UT Southwestern researchers have identified a brain circuit crucial to learning and controlling language at a young age—a reportedly important discovery that addresses the causes of speech disorders.
UT Southwestern’s Peter O’Donnell Jr. Brain Institute studied zebra finches to evaluate how the brain learns song. Researchers found “striking” similarities in how both songbirds and humans master language.
The study uncovered a network of neurons that aid communication between the motor and auditory regions of the songbird’s brain—a pathway where the motor cortex sends a copy of vocal commands to the part of the brain that receives sound. It is believed that, with this pathway, the songbird can compare what it hears itself singing to what it intended to sing. By disabling neurons in this pathway, researchers were able to inhibit the songbirds’ ability to learn a new song or change the timing and tempo of their songs.
Researchers hope to conduct similar studies—by mapping neural processes—to pinpoint specific genes disrupting vocal learning in patients with other neurodevelopmental communication disorders.

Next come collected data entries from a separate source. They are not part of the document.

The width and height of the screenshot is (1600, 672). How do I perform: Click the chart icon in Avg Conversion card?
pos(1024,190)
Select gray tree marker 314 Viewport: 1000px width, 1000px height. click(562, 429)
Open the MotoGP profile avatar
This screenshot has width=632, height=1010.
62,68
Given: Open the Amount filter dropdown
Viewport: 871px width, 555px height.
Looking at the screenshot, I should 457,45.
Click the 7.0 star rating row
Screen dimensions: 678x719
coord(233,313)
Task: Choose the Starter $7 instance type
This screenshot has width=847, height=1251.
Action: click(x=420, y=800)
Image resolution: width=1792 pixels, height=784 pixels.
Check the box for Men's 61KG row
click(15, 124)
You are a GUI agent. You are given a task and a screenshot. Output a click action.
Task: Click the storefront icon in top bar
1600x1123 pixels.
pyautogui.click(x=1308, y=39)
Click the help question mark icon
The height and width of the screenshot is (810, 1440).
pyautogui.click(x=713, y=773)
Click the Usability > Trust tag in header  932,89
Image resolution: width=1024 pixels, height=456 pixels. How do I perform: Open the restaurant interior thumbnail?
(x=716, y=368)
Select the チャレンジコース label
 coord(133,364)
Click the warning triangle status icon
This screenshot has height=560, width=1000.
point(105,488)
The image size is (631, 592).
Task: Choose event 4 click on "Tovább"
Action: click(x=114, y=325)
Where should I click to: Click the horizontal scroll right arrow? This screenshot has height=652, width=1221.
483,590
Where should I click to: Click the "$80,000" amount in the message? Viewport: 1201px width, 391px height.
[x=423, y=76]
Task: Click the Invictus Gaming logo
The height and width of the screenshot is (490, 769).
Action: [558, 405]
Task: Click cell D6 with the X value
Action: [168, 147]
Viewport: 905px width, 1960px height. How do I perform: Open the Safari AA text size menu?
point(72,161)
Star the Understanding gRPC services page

Dr. Todd Roberts, assistant professor of neuroscience at the O’Donnell Brain Institute, described the new study as revelatory. “Speech and language learning depend on our ability to evaluate how accurately we are producing the particular sounds associated with speech,” Roberts said in a statement. “This evaluation has long been thought to rely on close interactions between auditory and speech-related motor areas of the brain, but identification of specific brain pathways involved in this process has been challenging.”